I think I first read Marcus Aurelius at school, but I only really got into Stoicism after university, in my early 20s. It helped me through an emotional crisis and I thought, wow, this stuff really works.
I’ve noticed that people often confuse being a Stoic (capital “S”) with stoic (lower-case “s”). Can you briefly explain the difference?
People often think being ‘stoic’ means not showing any emotion. But the Stoics didn’t suppress their emotions. They understood how emotions arose through our beliefs, and how we can change our emotions by changing our beliefs. So they would deconstruct negative emotions by deconstructing the beliefs that gave rise to them. That’s different to suppression.
Stoicism is a philosophy of life and not a religion. Accordingly, how do you think Stoicism and religion relate to each other? Is it possible that there are both atheistic Stoics and a theistic Stoics?
There definitely are today. Some Stoics are fiercely atheistic. In the ancient world, too, I think there were theistic and atheistic Stoics – I’m not sure Marcus Aurelius or Seneca always believed in God, while Epictetus seems more religious to me.
Many people often think that Zen Buddhism and Stoicism are very similar. In many ways I think they are too. Can you describe what you think the main differences are?

— Extracted entries —
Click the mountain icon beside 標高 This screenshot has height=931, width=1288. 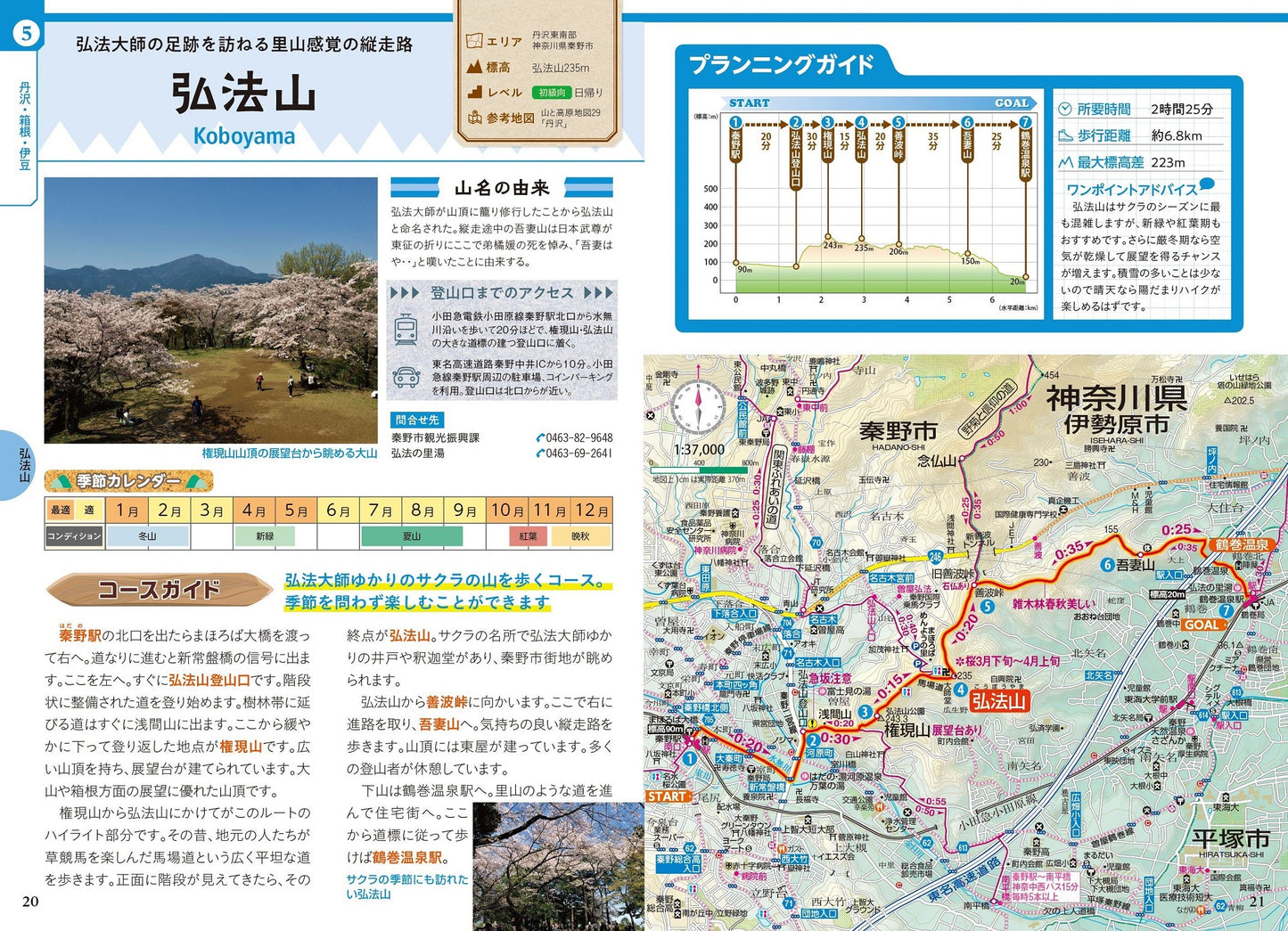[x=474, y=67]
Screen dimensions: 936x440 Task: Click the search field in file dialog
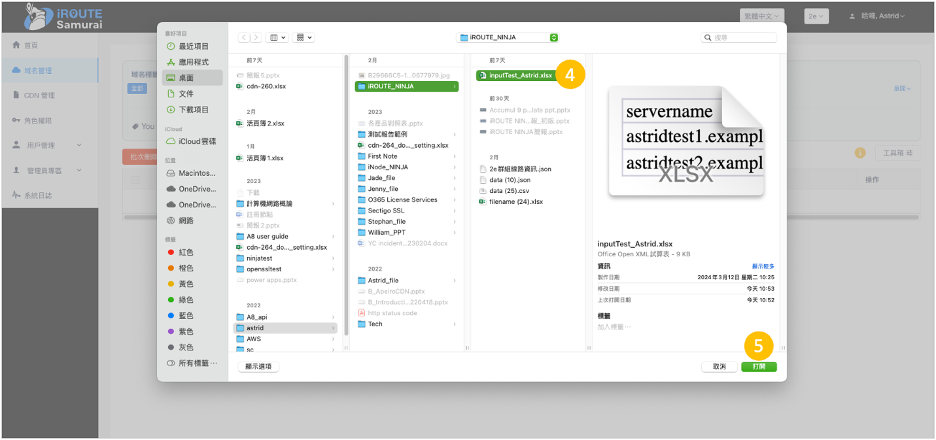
==
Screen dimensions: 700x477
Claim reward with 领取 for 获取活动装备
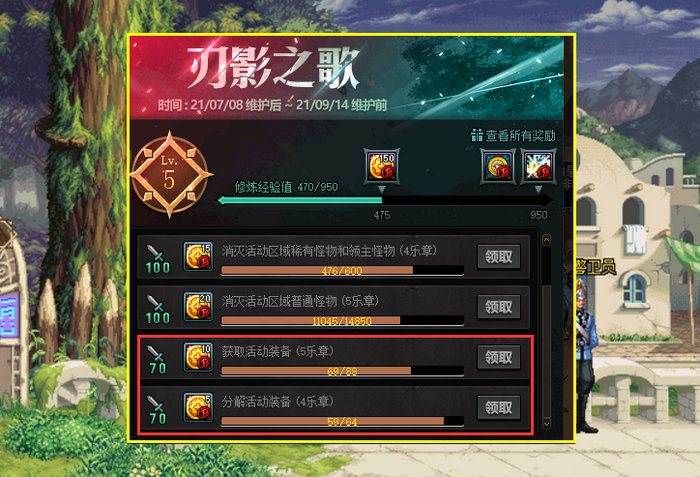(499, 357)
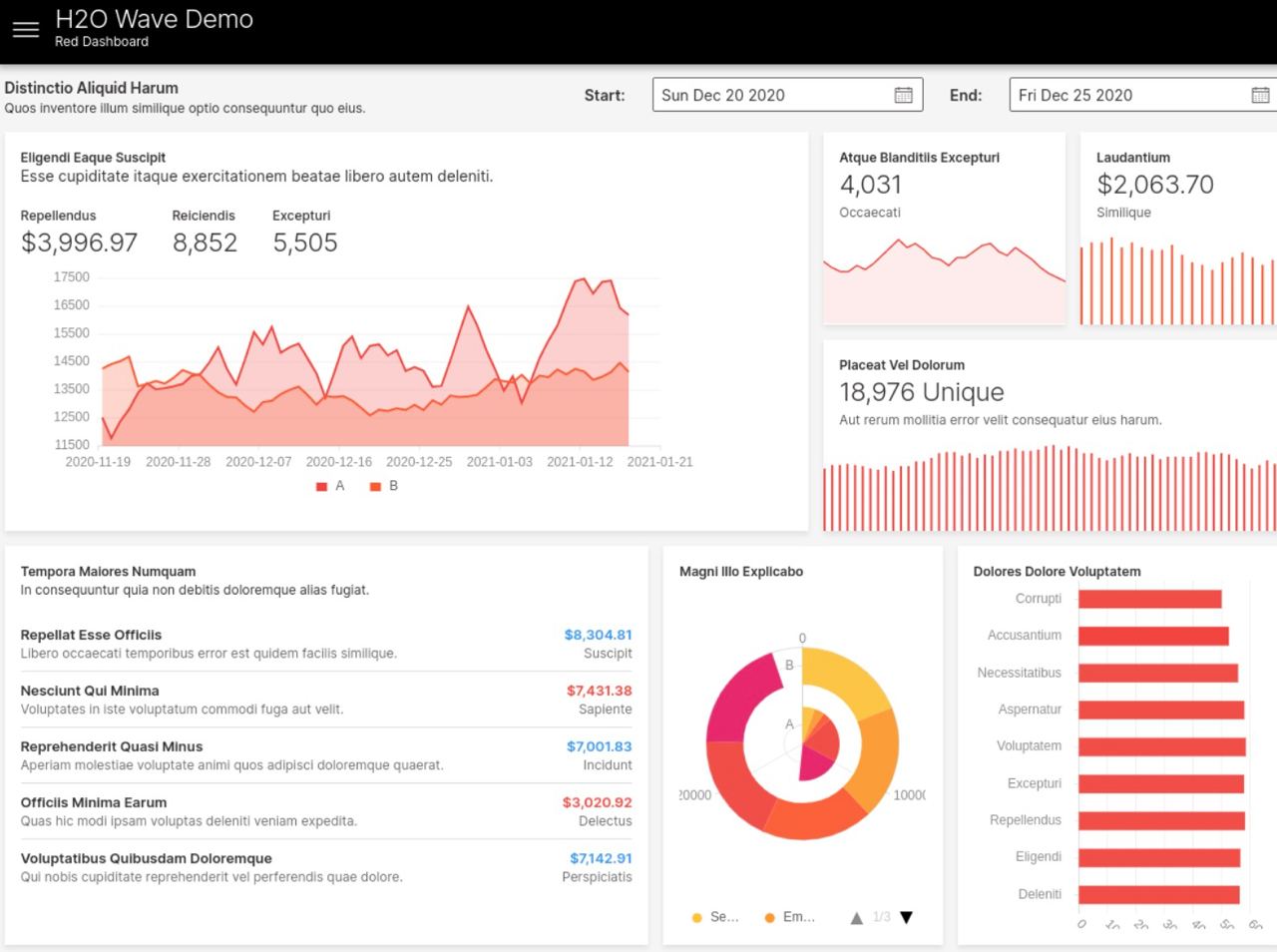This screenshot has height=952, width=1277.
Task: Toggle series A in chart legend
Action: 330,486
---
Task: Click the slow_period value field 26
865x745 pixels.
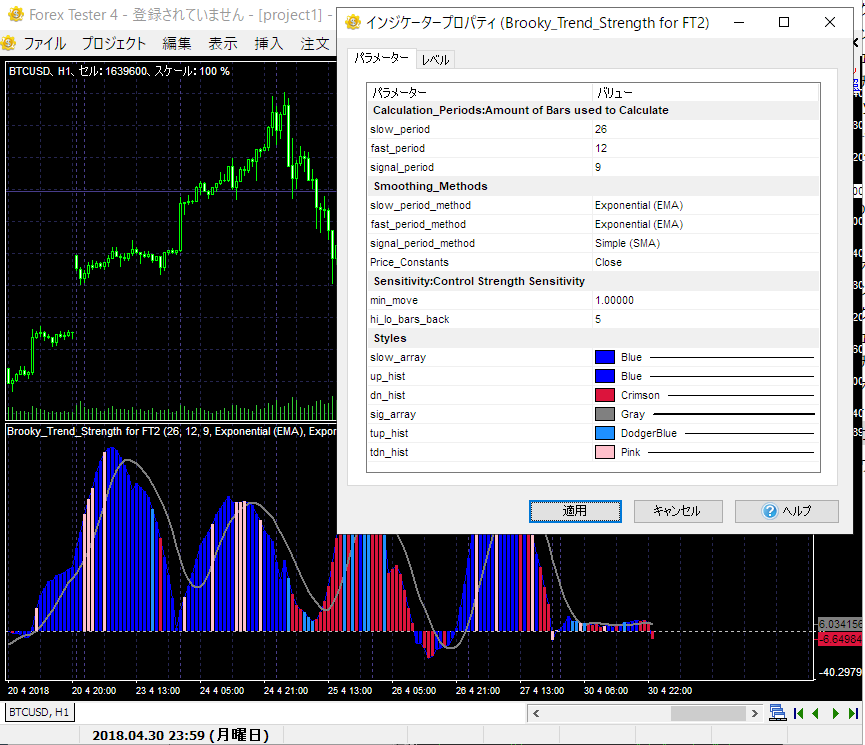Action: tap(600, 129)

— Tasks and exercises —
1. Answer these questions from the interview on Stoicism:
(a) At what point did the speaker really get into Stoicism?
(b) How, according to the Stoics, can we change our emotions?
(c) Which Stoic seems more religious to the speaker?
2. Repeat the passage of the interview on Stoicism starting with "I’ve noticed that" and going on through "different to suppression.".
3. Decide whether each statement agrees with the interview on Stoicism, giving yes or no and the deciding words:
(a) The Stoics suppressed their emotions.
(b) Stoicism is a philosophy of life, not a religion.
(c) The speaker first read Marcus Aurelius at university.
The listing has no connection to the interview on Stoicism.

— Task answers —
1.
(a) After university, in the speaker's early 20s.
(b) By changing our beliefs.
(c) Epictetus.

2.
I’ve noticed that people often confuse being a Stoic (capital “S”) with stoic (lower-case “s”). Can you briefly explain the difference?
People often think being ‘stoic’ means not showing any emotion. But the Stoics didn’t suppress their emotions. They understood how emotions arose through our beliefs, and how we can change our emotions by changing our beliefs. So they would deconstruct negative emotions by deconstructing the beliefs that gave rise to them. That’s different to suppression.

3.
(a) No: "But the Stoics didn’t suppress their emotions."
(b) Yes: "Stoicism is a philosophy of life and not a religion."
(c) No: "I think I first read Marcus Aurelius at school"